Copy out, character for character, everything in the items from the line containing "Task: Click calendar icon beside BudgetDate" down to the line containing "888x1067 pixels. tap(233, 27)", including both of those lines.

Saved entries
++++
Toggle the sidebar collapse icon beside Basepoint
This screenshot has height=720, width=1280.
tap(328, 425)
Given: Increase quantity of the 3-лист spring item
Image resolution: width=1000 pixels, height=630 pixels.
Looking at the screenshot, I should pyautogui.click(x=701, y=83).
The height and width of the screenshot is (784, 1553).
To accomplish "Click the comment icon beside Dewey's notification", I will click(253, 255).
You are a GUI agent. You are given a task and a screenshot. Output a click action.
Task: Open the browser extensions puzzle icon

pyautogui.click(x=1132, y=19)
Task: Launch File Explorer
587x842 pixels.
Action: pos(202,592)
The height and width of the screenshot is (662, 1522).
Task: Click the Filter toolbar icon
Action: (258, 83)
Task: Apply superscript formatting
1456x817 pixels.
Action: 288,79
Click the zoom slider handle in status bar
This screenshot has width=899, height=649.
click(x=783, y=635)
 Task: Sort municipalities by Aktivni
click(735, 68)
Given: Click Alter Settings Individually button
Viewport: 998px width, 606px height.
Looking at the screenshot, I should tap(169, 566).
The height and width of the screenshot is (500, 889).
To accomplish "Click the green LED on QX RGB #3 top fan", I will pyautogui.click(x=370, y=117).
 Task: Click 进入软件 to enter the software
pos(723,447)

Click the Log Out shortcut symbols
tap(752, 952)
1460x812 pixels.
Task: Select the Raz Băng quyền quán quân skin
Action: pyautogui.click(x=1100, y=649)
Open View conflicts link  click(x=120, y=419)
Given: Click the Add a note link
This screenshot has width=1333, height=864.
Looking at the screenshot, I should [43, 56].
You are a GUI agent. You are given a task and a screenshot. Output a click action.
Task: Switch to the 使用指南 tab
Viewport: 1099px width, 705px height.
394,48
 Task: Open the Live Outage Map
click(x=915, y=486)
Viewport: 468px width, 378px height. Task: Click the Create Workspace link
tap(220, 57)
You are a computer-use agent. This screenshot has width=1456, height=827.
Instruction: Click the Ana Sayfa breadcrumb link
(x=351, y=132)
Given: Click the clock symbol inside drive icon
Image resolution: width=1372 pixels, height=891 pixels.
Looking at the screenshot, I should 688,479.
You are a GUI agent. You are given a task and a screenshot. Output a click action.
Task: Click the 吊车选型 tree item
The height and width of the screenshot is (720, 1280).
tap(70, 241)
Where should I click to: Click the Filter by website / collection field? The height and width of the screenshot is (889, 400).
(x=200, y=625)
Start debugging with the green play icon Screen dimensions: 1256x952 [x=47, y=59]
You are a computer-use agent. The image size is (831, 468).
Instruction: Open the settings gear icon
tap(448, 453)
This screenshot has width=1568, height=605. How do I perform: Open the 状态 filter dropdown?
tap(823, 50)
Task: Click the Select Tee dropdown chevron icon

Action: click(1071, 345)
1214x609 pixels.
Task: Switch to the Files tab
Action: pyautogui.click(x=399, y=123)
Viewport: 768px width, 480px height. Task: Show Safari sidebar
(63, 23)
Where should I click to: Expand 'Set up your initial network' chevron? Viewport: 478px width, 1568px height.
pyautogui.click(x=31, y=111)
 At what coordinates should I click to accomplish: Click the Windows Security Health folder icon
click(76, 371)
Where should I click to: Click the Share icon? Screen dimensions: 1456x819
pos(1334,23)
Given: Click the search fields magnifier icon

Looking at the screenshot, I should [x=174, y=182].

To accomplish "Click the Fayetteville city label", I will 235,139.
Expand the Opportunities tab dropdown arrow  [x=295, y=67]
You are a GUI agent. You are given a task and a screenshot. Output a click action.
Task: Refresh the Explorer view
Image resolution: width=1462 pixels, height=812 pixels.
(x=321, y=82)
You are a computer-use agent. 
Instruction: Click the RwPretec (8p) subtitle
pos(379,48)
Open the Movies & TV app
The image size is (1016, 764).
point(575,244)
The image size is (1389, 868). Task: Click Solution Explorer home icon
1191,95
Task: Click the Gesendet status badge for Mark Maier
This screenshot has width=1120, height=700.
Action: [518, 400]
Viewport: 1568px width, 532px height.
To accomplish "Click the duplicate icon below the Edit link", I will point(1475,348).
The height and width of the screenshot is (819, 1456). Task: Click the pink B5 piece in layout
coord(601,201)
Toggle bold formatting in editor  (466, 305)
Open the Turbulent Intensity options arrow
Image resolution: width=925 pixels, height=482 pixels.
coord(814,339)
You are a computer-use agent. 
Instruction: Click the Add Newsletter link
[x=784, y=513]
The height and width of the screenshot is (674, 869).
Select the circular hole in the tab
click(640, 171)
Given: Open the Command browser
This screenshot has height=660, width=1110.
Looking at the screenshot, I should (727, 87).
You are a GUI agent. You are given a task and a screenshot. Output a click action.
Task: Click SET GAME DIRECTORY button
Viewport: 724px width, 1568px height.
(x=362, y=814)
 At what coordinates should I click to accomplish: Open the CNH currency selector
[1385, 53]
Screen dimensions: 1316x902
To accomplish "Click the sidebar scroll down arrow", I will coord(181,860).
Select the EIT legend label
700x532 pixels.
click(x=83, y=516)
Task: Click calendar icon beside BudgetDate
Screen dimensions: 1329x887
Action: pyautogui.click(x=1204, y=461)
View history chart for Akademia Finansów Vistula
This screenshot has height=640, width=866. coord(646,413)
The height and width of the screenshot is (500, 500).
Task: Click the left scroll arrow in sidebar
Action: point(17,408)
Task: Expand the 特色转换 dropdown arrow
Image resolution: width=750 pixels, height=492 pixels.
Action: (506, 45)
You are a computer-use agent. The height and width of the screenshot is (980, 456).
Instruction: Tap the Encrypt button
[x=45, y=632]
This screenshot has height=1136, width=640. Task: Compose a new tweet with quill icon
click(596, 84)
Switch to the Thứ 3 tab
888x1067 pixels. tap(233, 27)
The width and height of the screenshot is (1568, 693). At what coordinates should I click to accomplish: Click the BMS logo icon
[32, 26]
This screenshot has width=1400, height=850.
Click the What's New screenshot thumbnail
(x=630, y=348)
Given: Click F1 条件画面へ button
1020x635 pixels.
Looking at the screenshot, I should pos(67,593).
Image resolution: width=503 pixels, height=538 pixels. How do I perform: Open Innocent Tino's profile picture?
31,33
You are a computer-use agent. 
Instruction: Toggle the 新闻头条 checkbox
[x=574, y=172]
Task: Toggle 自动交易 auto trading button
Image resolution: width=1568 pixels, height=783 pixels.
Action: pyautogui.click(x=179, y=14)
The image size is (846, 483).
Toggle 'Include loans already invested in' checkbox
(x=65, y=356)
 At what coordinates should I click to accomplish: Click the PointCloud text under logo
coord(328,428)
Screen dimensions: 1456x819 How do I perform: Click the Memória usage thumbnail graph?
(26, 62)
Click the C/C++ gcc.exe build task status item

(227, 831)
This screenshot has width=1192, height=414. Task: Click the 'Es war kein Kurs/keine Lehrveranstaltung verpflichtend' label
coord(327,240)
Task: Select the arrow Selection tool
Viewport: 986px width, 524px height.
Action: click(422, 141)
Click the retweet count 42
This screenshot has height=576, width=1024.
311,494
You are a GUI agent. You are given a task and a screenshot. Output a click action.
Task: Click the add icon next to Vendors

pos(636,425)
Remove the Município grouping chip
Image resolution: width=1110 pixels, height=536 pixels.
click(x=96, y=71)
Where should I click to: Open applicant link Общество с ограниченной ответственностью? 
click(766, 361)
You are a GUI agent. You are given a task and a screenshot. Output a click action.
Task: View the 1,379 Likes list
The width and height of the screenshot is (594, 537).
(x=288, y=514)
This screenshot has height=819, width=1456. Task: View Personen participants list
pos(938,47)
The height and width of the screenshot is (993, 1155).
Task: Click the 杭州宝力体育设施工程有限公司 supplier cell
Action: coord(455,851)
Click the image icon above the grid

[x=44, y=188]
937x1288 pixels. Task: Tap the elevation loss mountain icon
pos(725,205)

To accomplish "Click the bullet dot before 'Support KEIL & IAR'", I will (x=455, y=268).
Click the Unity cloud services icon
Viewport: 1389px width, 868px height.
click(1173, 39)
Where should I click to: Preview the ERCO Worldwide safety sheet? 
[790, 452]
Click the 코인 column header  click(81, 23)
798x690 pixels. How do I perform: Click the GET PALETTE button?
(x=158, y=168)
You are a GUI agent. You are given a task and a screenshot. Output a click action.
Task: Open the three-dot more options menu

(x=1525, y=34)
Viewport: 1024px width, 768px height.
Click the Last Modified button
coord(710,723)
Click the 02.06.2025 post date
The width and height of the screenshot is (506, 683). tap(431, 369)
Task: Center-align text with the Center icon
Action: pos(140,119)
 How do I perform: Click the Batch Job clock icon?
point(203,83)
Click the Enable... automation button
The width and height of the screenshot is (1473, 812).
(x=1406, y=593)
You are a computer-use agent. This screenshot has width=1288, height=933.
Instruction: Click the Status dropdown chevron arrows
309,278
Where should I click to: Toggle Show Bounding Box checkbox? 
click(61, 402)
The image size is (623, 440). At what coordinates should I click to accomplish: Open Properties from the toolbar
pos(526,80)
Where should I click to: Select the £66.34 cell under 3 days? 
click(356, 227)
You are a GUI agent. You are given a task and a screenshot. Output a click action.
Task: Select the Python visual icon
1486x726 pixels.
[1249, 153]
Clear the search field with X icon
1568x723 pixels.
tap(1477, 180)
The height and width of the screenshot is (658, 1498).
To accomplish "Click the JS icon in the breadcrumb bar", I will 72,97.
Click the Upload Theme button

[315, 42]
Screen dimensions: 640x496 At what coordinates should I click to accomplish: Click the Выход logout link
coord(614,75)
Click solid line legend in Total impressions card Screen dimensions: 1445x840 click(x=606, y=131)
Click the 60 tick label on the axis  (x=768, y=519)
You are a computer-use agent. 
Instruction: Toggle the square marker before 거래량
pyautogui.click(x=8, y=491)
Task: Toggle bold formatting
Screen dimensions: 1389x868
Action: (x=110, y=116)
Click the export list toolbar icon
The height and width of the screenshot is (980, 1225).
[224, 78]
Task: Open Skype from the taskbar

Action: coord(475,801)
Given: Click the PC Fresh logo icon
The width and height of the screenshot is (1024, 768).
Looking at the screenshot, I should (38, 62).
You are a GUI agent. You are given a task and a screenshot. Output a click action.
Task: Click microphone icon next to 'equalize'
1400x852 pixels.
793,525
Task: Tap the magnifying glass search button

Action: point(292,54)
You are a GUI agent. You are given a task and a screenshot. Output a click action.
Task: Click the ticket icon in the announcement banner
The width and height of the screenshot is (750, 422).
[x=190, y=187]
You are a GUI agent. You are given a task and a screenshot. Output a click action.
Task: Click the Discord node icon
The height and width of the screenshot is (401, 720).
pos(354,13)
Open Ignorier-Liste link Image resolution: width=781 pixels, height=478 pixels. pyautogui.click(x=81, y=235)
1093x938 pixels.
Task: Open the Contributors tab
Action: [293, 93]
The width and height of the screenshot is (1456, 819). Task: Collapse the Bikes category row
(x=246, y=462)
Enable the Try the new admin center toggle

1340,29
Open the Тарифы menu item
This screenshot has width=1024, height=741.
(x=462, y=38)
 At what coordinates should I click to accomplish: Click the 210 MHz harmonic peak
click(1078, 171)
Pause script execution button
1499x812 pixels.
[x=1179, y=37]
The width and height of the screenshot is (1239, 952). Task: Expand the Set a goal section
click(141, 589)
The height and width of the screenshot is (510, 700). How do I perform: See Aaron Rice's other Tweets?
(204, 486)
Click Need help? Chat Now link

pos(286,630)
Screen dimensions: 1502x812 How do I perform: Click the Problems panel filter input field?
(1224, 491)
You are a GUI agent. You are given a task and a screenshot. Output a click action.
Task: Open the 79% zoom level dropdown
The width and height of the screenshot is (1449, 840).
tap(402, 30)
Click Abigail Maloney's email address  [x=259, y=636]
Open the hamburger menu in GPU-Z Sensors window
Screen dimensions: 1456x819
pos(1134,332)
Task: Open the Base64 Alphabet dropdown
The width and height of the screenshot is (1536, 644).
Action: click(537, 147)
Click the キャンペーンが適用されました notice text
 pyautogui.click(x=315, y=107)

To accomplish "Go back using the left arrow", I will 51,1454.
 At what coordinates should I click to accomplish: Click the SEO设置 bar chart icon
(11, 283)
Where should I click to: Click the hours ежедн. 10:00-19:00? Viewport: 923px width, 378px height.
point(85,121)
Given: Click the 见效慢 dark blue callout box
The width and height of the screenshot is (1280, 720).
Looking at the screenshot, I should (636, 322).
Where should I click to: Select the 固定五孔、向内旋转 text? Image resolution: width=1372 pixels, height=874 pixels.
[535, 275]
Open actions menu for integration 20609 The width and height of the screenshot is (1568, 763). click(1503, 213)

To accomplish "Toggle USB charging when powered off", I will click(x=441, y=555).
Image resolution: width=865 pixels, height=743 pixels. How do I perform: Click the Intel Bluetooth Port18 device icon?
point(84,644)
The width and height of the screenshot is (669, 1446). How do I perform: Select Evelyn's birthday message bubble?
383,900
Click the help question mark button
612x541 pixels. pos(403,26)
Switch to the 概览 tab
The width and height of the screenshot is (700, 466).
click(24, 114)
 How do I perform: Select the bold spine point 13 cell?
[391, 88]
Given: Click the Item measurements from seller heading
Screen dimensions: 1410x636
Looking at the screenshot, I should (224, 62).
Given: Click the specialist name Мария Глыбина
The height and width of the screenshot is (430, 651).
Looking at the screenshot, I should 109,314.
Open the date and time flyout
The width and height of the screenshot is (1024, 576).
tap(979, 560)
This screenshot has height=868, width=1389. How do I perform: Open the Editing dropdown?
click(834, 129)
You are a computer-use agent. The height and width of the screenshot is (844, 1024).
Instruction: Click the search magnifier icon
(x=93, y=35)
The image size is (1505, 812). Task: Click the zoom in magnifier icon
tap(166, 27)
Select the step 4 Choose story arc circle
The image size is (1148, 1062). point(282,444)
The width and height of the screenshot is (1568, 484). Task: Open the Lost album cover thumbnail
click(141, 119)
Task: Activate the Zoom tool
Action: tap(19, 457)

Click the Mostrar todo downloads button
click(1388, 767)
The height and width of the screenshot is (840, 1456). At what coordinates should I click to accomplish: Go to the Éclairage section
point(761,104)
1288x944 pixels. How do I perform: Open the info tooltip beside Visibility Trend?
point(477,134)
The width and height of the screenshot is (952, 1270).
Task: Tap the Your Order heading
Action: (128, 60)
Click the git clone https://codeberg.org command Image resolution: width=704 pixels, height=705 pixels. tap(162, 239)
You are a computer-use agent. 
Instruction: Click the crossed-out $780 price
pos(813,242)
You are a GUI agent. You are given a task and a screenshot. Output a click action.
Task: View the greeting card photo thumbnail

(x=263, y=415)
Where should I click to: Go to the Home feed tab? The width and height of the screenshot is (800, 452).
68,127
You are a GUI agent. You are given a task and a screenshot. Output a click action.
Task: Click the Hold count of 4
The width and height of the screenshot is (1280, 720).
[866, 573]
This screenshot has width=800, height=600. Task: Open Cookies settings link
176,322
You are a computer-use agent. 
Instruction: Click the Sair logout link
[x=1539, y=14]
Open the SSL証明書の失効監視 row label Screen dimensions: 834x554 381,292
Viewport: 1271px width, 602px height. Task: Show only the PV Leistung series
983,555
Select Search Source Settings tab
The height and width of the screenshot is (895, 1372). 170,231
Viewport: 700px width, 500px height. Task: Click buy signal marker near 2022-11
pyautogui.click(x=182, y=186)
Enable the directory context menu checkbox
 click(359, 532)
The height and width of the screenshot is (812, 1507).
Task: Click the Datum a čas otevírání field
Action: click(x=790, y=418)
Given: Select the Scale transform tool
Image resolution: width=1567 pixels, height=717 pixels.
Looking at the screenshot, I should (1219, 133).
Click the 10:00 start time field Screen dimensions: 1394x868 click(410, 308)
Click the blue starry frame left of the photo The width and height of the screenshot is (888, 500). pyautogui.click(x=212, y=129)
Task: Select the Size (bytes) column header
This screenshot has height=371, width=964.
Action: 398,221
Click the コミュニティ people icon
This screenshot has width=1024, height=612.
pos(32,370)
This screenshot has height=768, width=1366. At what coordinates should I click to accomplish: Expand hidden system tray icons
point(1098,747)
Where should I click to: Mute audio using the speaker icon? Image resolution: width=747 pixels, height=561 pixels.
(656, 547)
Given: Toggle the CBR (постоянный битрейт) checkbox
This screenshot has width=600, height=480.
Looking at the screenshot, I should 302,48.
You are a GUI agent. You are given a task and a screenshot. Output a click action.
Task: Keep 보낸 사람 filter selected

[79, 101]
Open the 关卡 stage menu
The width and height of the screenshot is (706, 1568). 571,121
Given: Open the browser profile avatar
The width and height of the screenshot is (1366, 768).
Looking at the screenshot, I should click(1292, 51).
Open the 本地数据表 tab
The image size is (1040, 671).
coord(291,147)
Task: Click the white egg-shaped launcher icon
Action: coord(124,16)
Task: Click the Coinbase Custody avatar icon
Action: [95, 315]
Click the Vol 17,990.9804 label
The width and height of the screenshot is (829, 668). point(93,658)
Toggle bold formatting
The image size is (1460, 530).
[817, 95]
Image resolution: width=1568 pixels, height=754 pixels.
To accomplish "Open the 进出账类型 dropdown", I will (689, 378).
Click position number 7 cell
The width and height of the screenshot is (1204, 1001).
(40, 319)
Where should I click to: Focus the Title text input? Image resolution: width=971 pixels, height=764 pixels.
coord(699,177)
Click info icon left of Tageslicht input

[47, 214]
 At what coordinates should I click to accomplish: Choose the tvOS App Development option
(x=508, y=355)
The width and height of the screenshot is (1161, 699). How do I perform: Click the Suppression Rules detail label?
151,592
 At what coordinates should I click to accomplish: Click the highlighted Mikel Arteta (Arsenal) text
++++
- The answer:
Task: Click calendar icon beside BudgetDate
Screen dimensions: 1329x887
Action: pyautogui.click(x=1204, y=461)
View history chart for Akademia Finansów Vistula
This screenshot has height=640, width=866. coord(646,413)
The height and width of the screenshot is (500, 500).
Task: Click the left scroll arrow in sidebar
Action: point(17,408)
Task: Expand the 特色转换 dropdown arrow
Image resolution: width=750 pixels, height=492 pixels.
Action: (506, 45)
You are a computer-use agent. The height and width of the screenshot is (980, 456).
Instruction: Tap the Encrypt button
[x=45, y=632]
This screenshot has height=1136, width=640. Task: Compose a new tweet with quill icon
click(596, 84)
Switch to the Thứ 3 tab
888x1067 pixels. tap(233, 27)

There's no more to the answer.